常時コンピュータを起動してネットワークに接続し、不特定多数がアクセスするサーバーを抱えている身としては、経路として使われてしまった第三者のコンピュータとネットワークに関しても気になりますし、口を挟みたい気にもなります。「コンピュータとネットワークを使うなら、せめてログを取って日々確認しろよ!」ってね。
「遠隔操作ウィルス事件」ですが、殆どの人は脅迫状を受け取る立場、犯行を中継したホストの所有者、場合によっては犯人になってしまう可能性があるわけです。この事件に関するマスコミ報道を見て、それぞれの立場になったとき自分はどう行動すればいいのか?ってことを理解できた人はどの程度いるのでしょうか?

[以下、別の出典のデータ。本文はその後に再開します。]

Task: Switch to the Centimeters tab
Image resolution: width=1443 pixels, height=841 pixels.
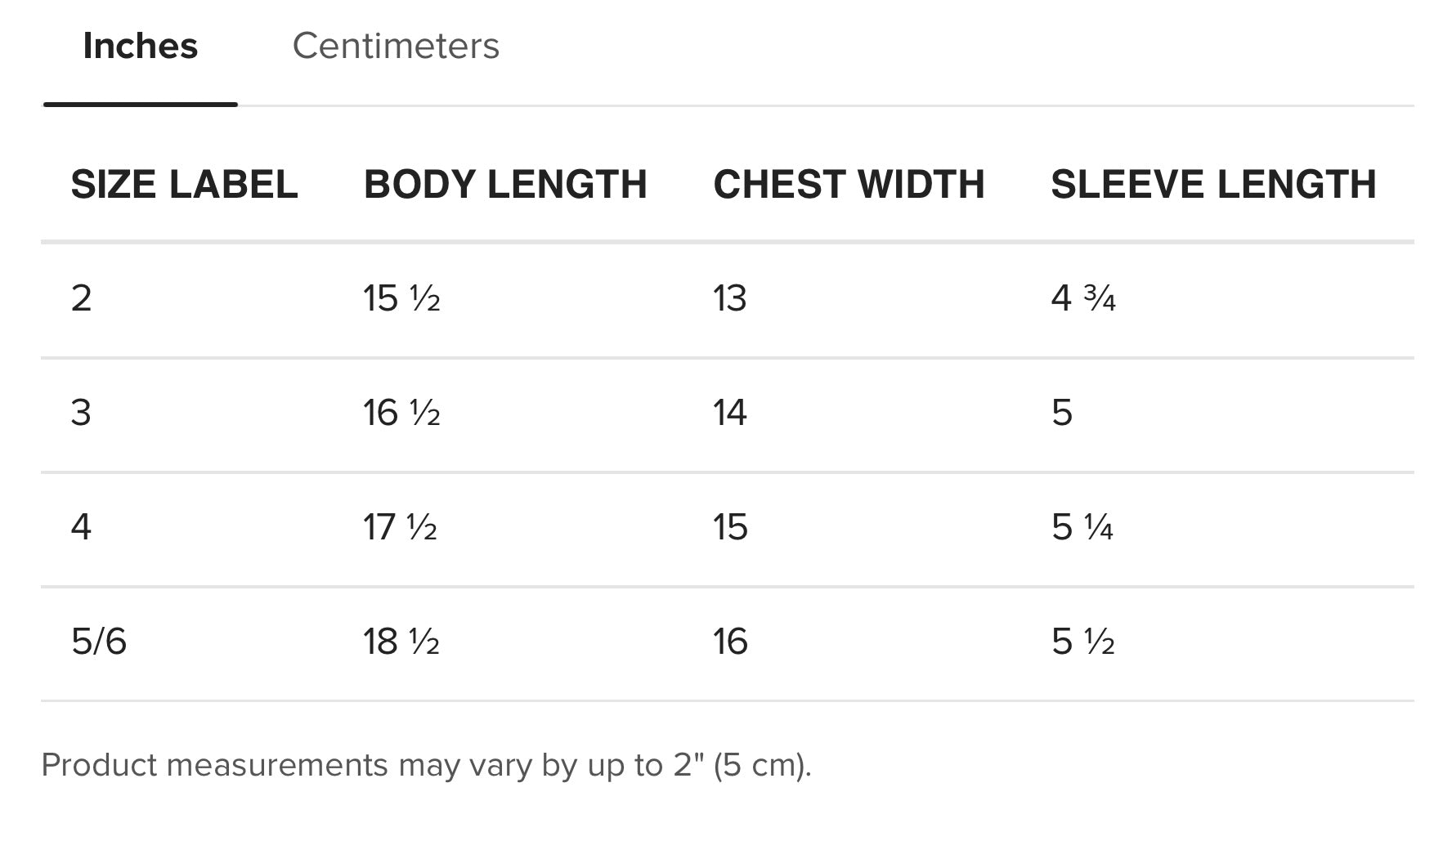Action: point(396,46)
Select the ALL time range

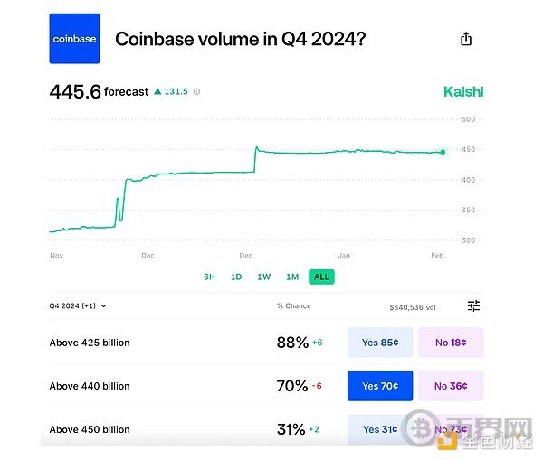point(321,277)
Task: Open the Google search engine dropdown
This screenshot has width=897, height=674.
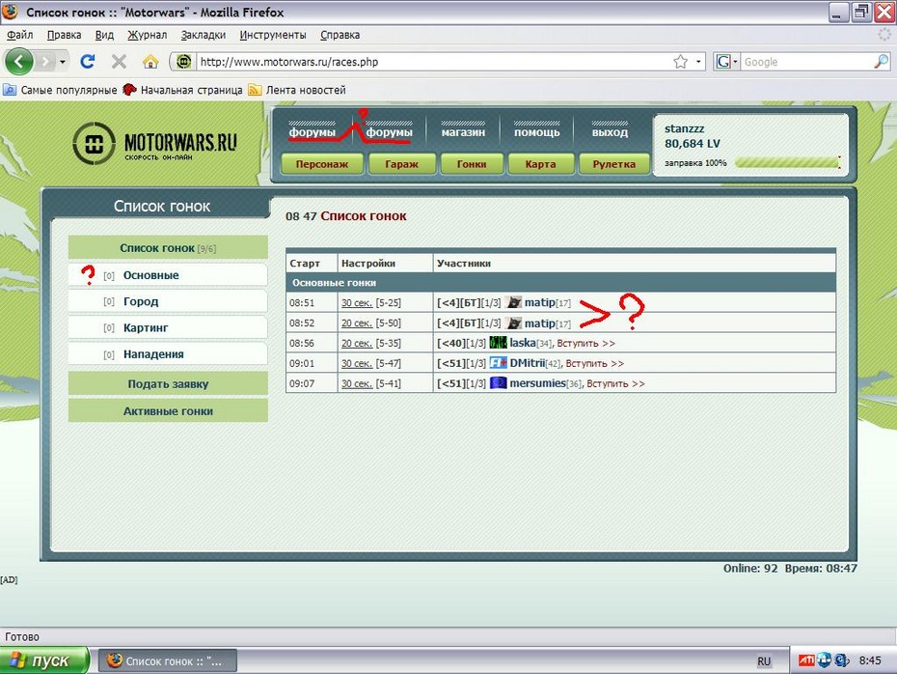Action: point(728,62)
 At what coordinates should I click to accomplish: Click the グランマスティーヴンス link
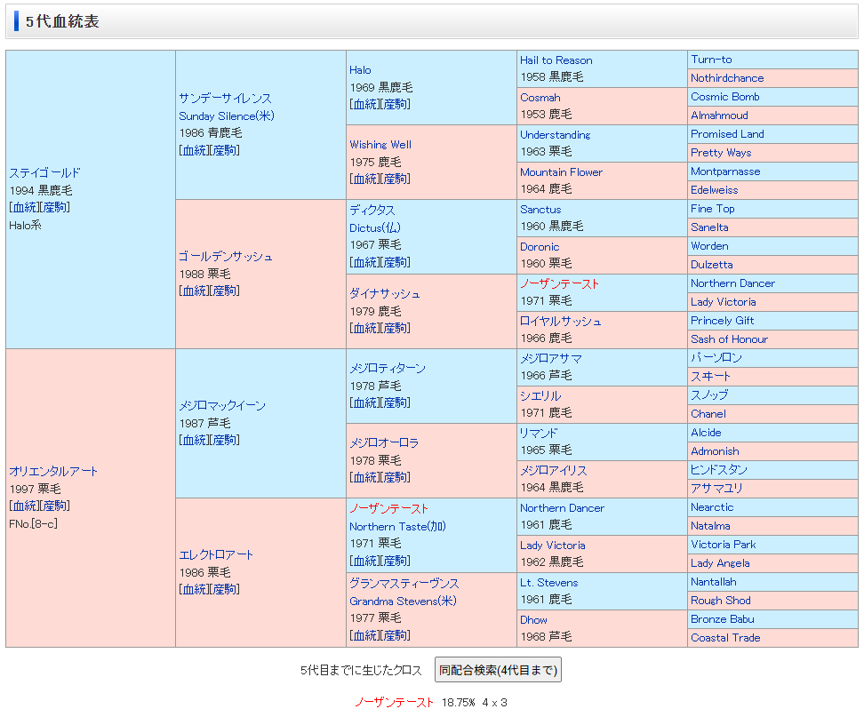click(x=404, y=584)
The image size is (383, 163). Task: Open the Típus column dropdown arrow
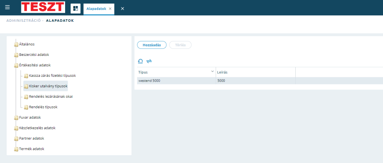coord(212,71)
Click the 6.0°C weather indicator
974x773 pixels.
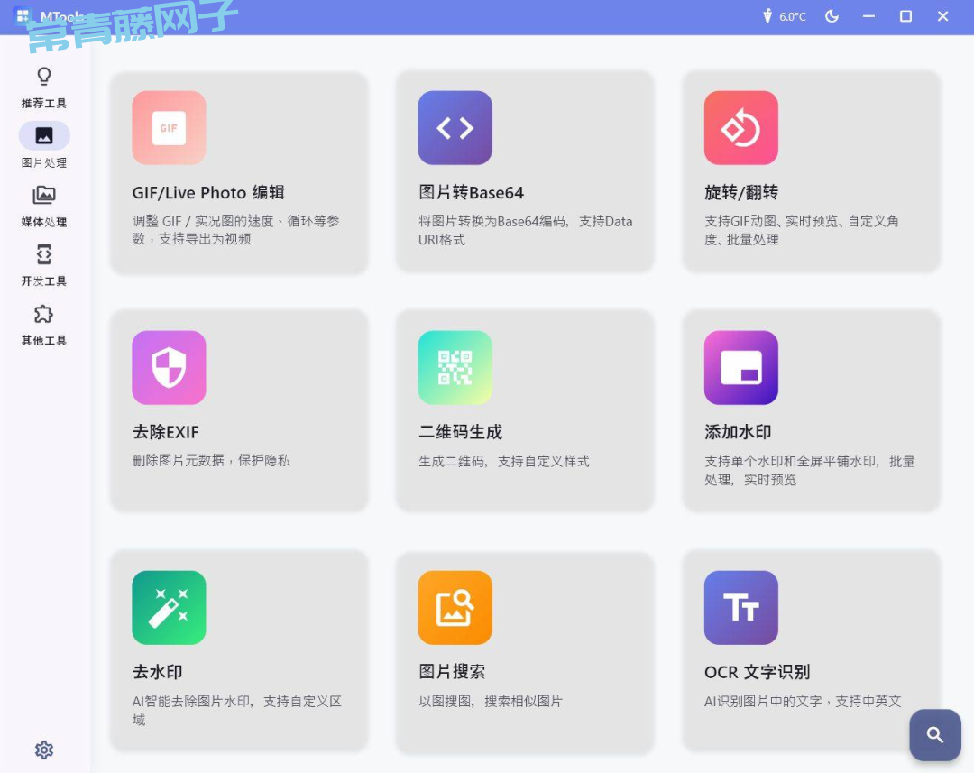pyautogui.click(x=785, y=16)
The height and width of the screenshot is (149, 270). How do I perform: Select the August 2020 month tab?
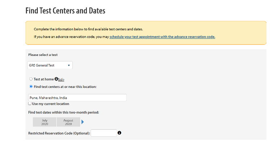68,122

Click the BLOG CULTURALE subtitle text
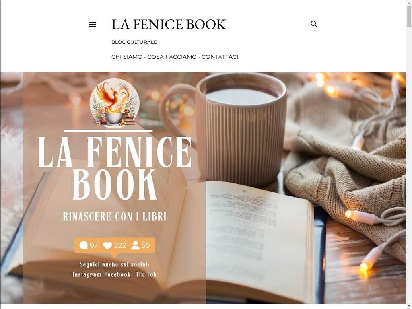pos(134,42)
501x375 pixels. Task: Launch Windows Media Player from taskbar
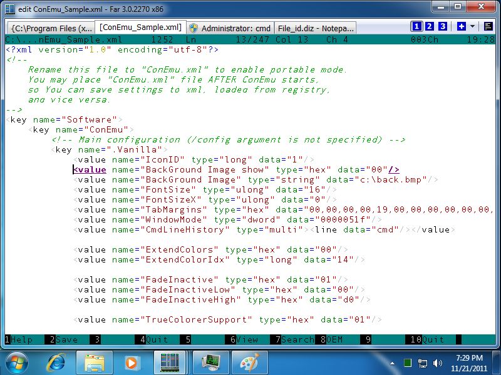pos(132,362)
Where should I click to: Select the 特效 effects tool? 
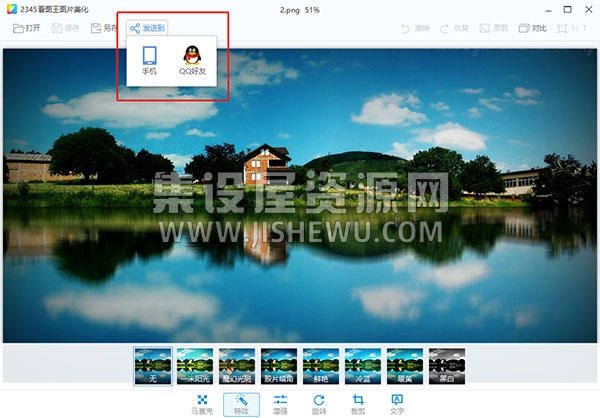coord(241,405)
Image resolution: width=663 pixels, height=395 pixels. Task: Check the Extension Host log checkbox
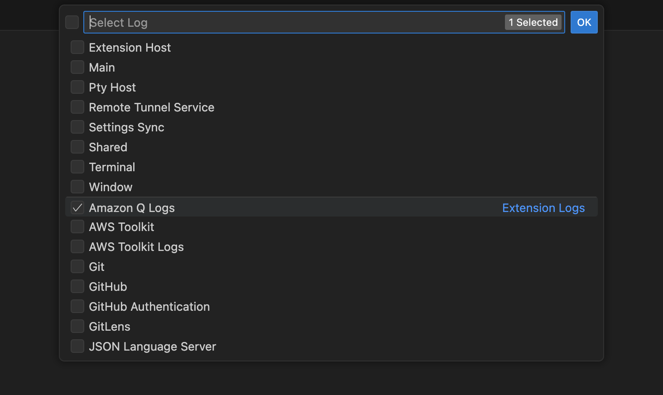[77, 48]
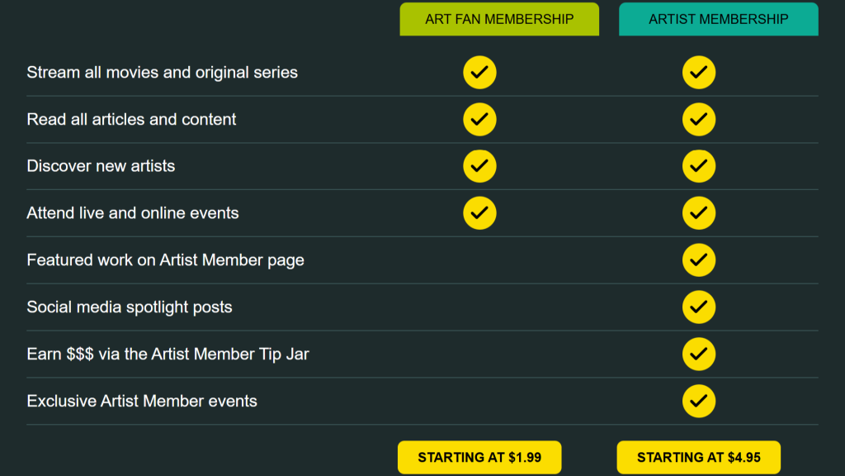The height and width of the screenshot is (476, 845).
Task: Click Artist checkmark for Attend live events
Action: coord(699,213)
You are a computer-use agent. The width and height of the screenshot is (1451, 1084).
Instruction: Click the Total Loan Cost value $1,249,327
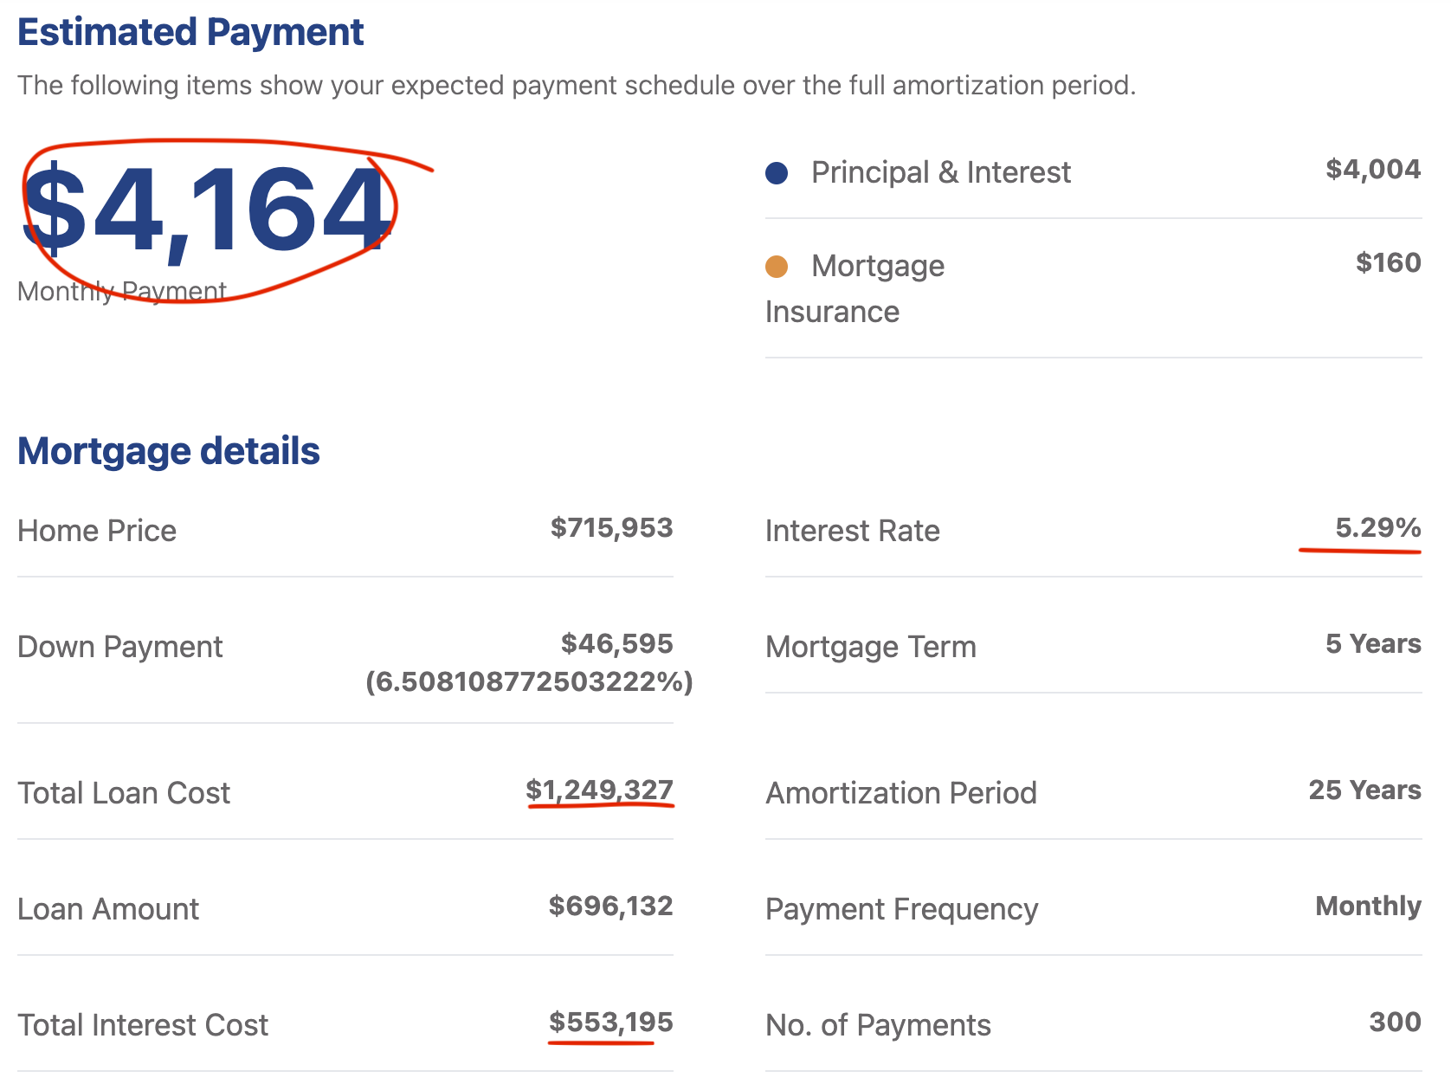click(599, 790)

遊びか本気かわからない脅迫状らしい掲示板への書き込みを発見したりメールを受け取った場合や自宅のルーターが自分がコンピュータを使っていないのにもかかわらず激しく点滅しているのを見たときにどのように行動すべきか、今回の事件報道を見て何か役に立つことがあったでしょうか。私は何の警鐘にもなっていないように感じます。視聴者の中には「容疑者は悪い奴だ!」と感じただけの人がいるのではないでしょうか。もっと公平で役に立つニュース報道をマスコミには行ってもらいたいものだと感じます。